Mr. Putin, a student of martial arts, had turned two institutions at the core of American democracy — political campaigns and independent media — to his own ends, The New York Times adds.
The United States needs to revive the political warfare skills it once possessed and that have since atrophied, says Council on Foreign Relations analyst Max Boot.
“Putin has shown himself to be a master of this game; other adversaries, including Iran and the Islamic State, also actively wage political warfare. We don’t have the luxury of saying that it’s beneath us to play that game. Nothing less than the future of democracy is at stake,” he writes for Foreign Policy:
Putin suspects the United States of waging just such a campaign against himself and his allies; he holds the CIA responsible for the 2005 and 2014 uprisings in Ukraine that defeated pro-Russian leader Viktor Yanukovych and the 2003 uprising in Georgia, which brought Mikheil Saakashvili to power. The irony is that, beyond the overt and benign democracy promotion efforts of the National Endowment for Democracy, Washington has done little to undermine anti-Western leaders or to promote pro-Western alternatives.
Time to push back
“Russian-sponsored rants about America get airtime in America, while U.S.-underwritten attempts to fairly and honestly inform Russians are massively curtailed,” note Jeffrey Gedmin and Gary Schmitt, respectively a senior fellow at the Atlantic Council, and co-director of the Marilyn Ware Center for Security Studies at the American Enterprise Institute. “That’s not an uneven playing field; that’s our adversary owning the field and using America’s own liberality to attack U.S. policies and discredit Western values. The new administration needs to push back,” they write for The Washington Post:
Under U.S. law, there is a standing presumption that foreign ownership of broadcast companies or broadcast licenses may exceed 25 or 20 percent, respectively, only if the Federal Communications Commission determines that allowing it is in the public interest. However, while the law has not changed, the FCC has adopted more lenient rules for assessing that interest and indicated that it no longer frowns upon 100 percent foreign ownership.
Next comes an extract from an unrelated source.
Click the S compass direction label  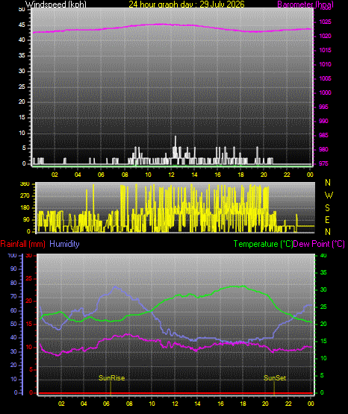(x=327, y=208)
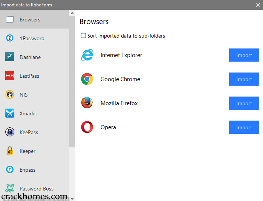
Task: Select the Xmarks icon
Action: click(10, 113)
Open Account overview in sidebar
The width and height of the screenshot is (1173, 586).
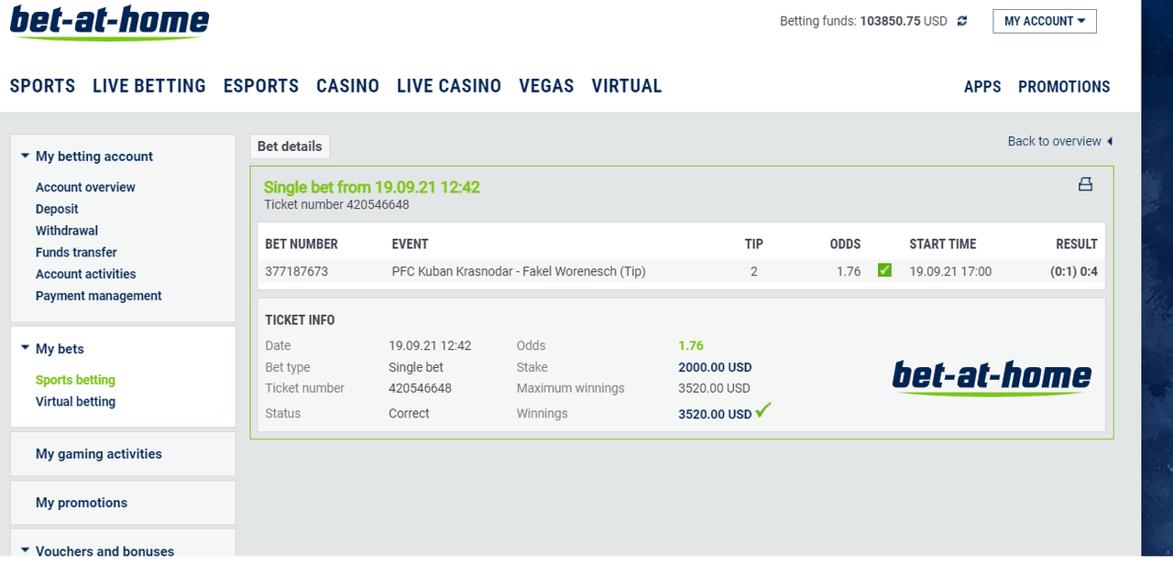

In the case of Russia, we see vividly how human rights, democracy promotion and national security interests coincide, notes The Washington Post’s Jennifer Rubin. Ironically, human rights and grand strategy have not been as intertwined since the Cold War. In both time periods, the reason for the linkage was the same: Russia, she writes:
But now we need to be concerned, Arch Puddington of Freedom House says, “about Putin’s willingness to export his authoritarianism, undermine democracies, make its neighbors like Ukraine ungovernable and intervene into Europe.”
“We are not prejudging anyone,” Puddington told me over the phone. However, he continued, “There is a well-established tradition since Jimmy Carter that the U.S. incorporates values into foreign policy. There are things presidents can say and secretaries of state can say. There are democracy programs the government can support and promote. There are many different ways to push forward on democratic values and, in some cases, make a real difference. We want to hear the secretary of state [nominee] state that human rights is an important part of his mission.”